------ Testo fornito

Il Re Vittorio Emanuele III non amava le responsabilità come, d’altronde, non amava molte cose della vita , ma ora la secolare Casa Savoia, che gli premeva più di ogni altra cosa, era in pericolo. L’acido monarca lillipuziano, soprannominato “Sciaboletta”, era diventato leggendario per le cose che non amava. Tanto avaro da vestire uniformi lise e rivoltate persino in cerimonie pubbliche, la sua parsimonia gli aveva permesso di depositare ben un milione e mezzo di sterline alla Hambro’s Bank a Londra. Cresciuto spiritualmente inibito e misantropo a causa della sua statura — da fanciullo per un certo periodo aveva dormito con un peso di ferro ai piedi, nel tentativo di allungarsi — era preso di mira da tutti i caricaturisti europei. Non vedeva di buon occhio i fascisti. Una cosa soprattutto lo rendeva inquieto: di recente, i fascisti avevano dato un segno di omaggio alla monarchia.

La sera stessa, il Duce era l’ospite più in vista al banchetto in onore di Ras Tafari d’Abissinia, nel salotto dei Corazzieri, tappezzato di arazzi, al Quirinale. Quando spiegò il tovagliolo, una busta cadde sulla tovaglia di damasco. Alla luce vivida dei candelabri, Mussolini lesse: «Sei tu l’assassino di Matteotti. Preparati le manette».
Accanto a lui, il re Vittorio Emanuele stava a sua volta leggendo un messaggio. Sbirciò Ras Tafari, ma l’etiope non si era accorto di nulla. Poi passò il foglietto a Mussolini, senza commenti:
«Maestà, l’assassino di Matteotti è seduto accanto a lei. Lo consegni alla giustizia».

------------
------ Estratto della fonte

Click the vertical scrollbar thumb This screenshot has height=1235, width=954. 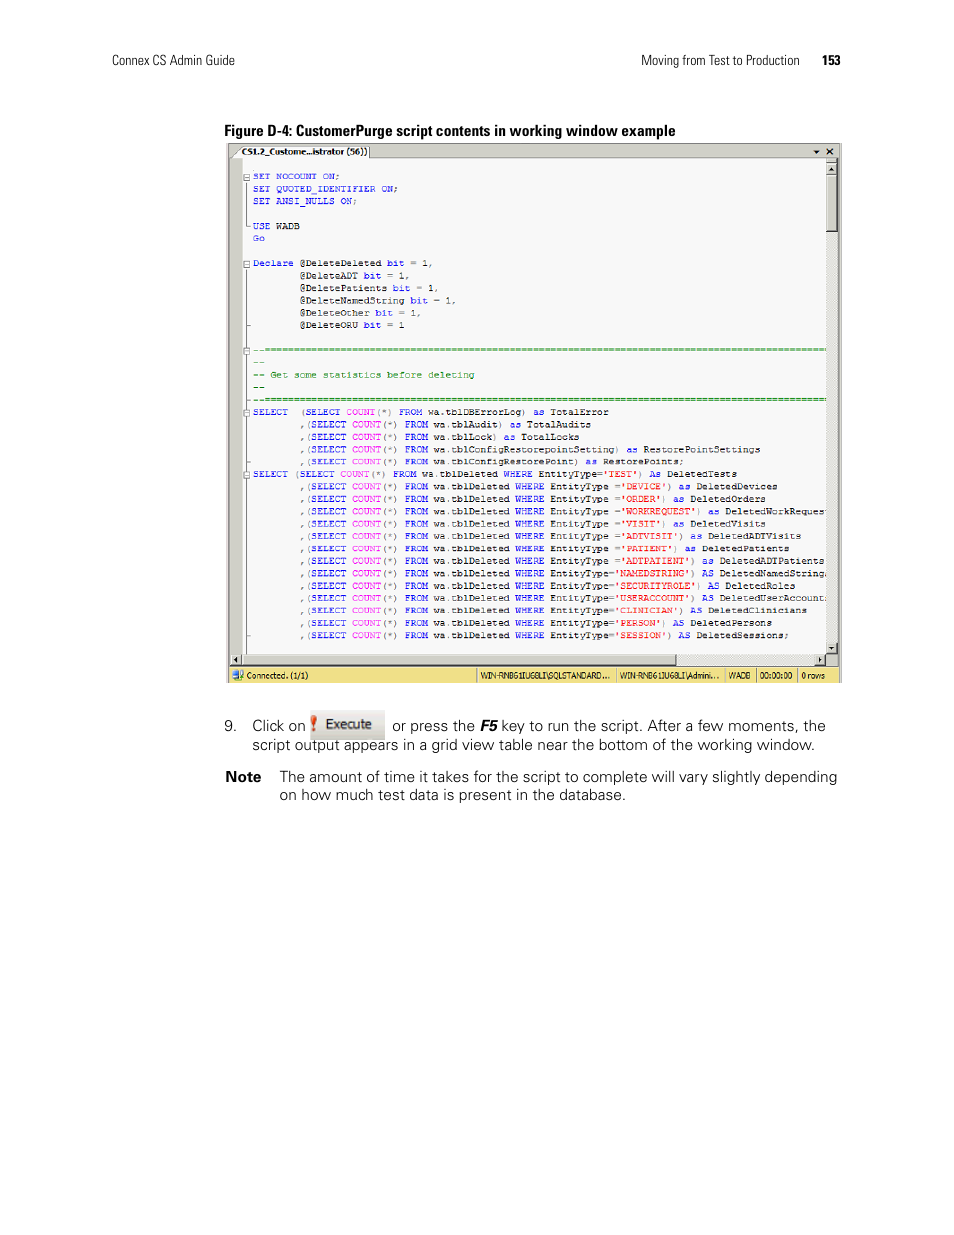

------------

(Obiettivo A): Nel testo su Vittorio Emanuele III, quanto denaro aveva depositato il re alla Hambro's Bank di Londra?
(Obiettivo B): Scrivi il seguito del testo su Vittorio Emanuele III e Mussolini, partendo subito dopo la sua ultima frase.

(Risultato A): Un milione e mezzo di sterline.

(Risultato B):
L’accusa di complicità nell’assassinio di Matteotti aveva colpito il Duce con la forza di un pugno in faccia. Con assurdo candore, non arrivava ad ammettere che la responsabilità morale del delitto fosse sua, e per sempre finché fosse rimasto in carica.
A Milano furono centinaia coloro che buttarono con disprezzo, nei chiusini della Galleria Vittorio Emanuele, il distintivo fascista, l’ovale bianco rosso e verde soprannominato «la cimice». A Torino e in dozzine di altre città, la Milizia rifiutò di muoversi. La bandiera rossa era abbrunata nei sobborghi di Catania e altrove. Nelle vie di Roma, ritratti di Mussolini a mezzo busto furono, di notte, ritoccati con tinta rossa: gocce di sangue che colavano dalla gola del Duce.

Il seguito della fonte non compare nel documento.